TASK PROMPT:
Every line in the material below that includes "Given" should be copied.

DATASET RECORDS:
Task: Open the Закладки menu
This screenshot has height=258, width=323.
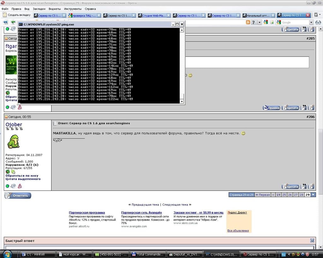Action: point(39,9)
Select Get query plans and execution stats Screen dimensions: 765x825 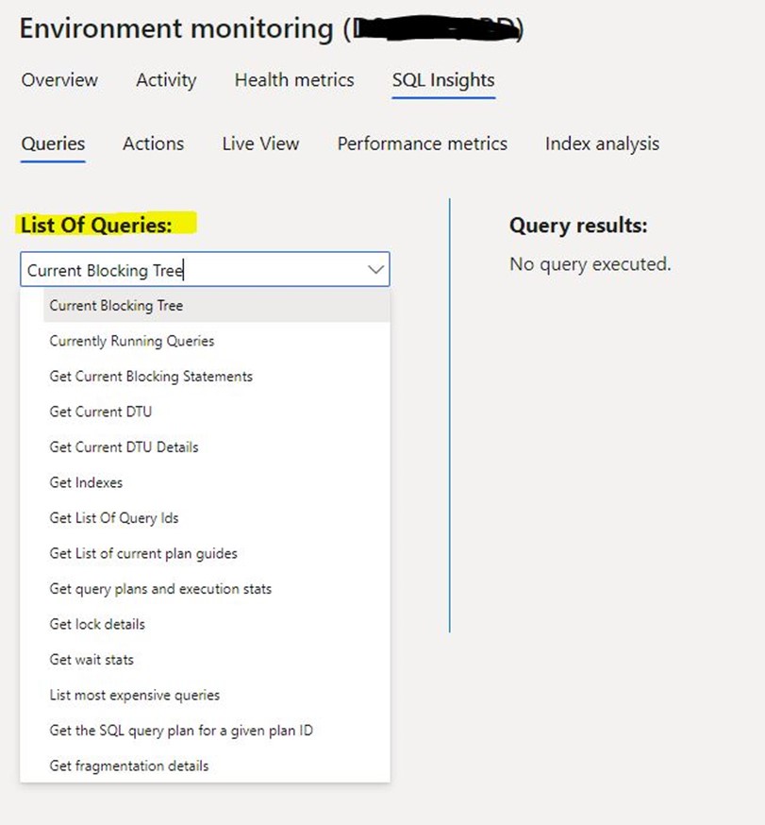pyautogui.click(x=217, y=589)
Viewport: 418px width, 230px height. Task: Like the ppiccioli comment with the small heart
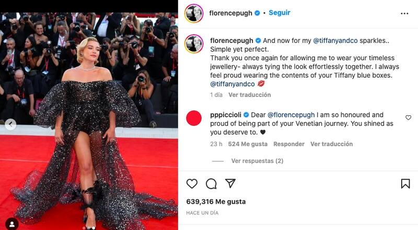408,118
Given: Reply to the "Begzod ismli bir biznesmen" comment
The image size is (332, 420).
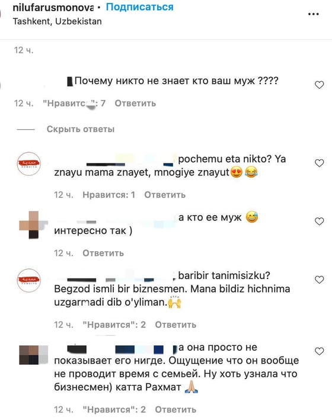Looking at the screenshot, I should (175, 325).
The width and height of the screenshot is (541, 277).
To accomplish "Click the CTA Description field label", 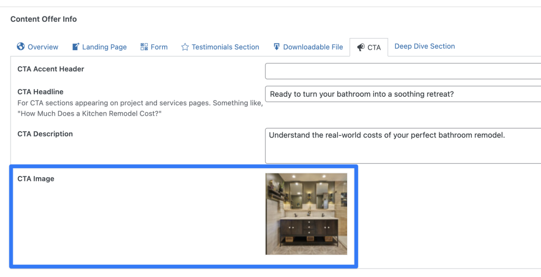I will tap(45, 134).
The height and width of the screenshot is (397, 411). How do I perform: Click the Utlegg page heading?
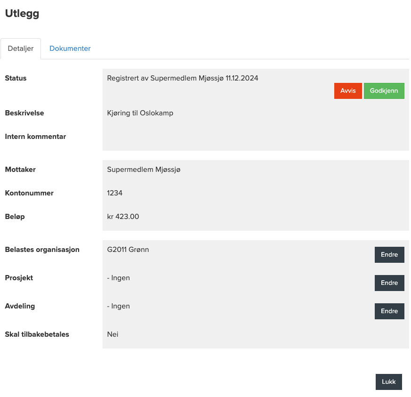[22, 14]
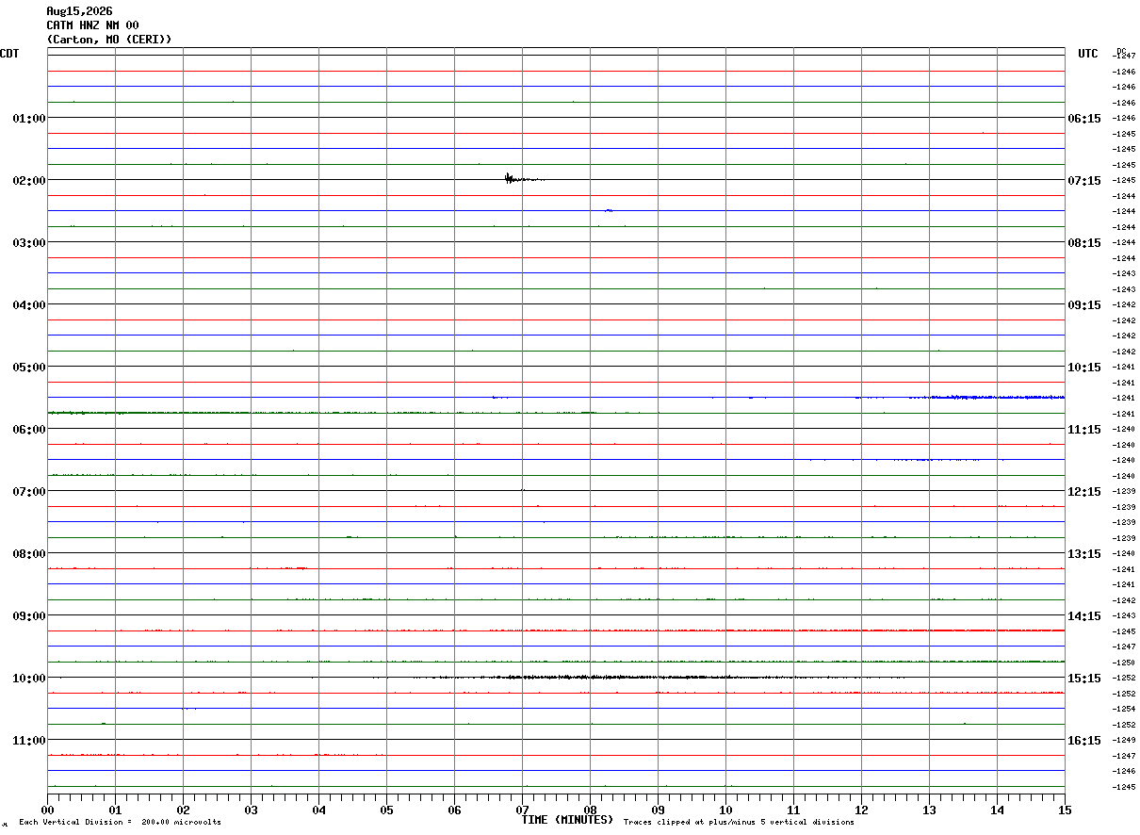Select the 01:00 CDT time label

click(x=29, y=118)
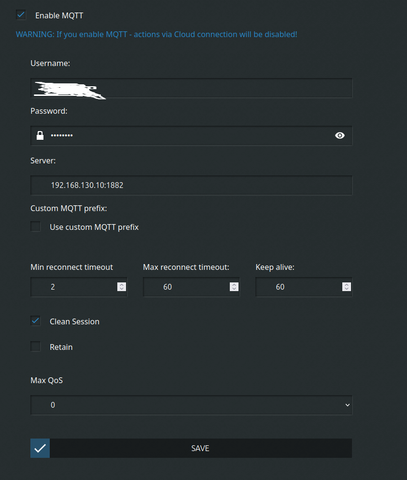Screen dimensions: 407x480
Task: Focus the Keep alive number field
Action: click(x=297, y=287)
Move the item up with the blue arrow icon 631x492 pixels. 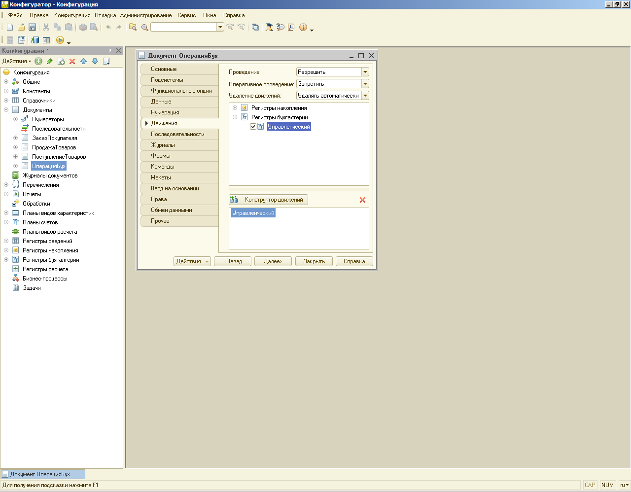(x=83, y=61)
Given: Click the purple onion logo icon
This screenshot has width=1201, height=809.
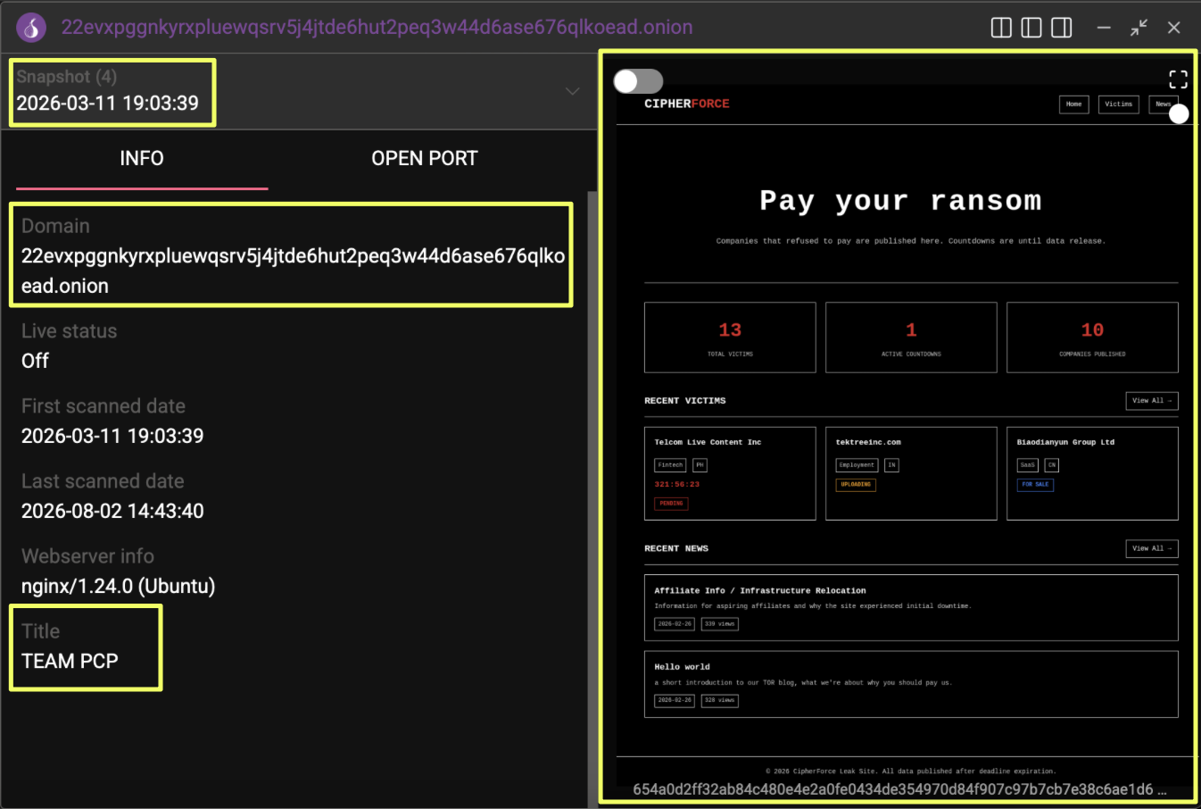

SOLUTION TO THIS TASK:
Given: Reply to the "Begzod ismli bir biznesmen" comment
Given: Click the purple onion logo icon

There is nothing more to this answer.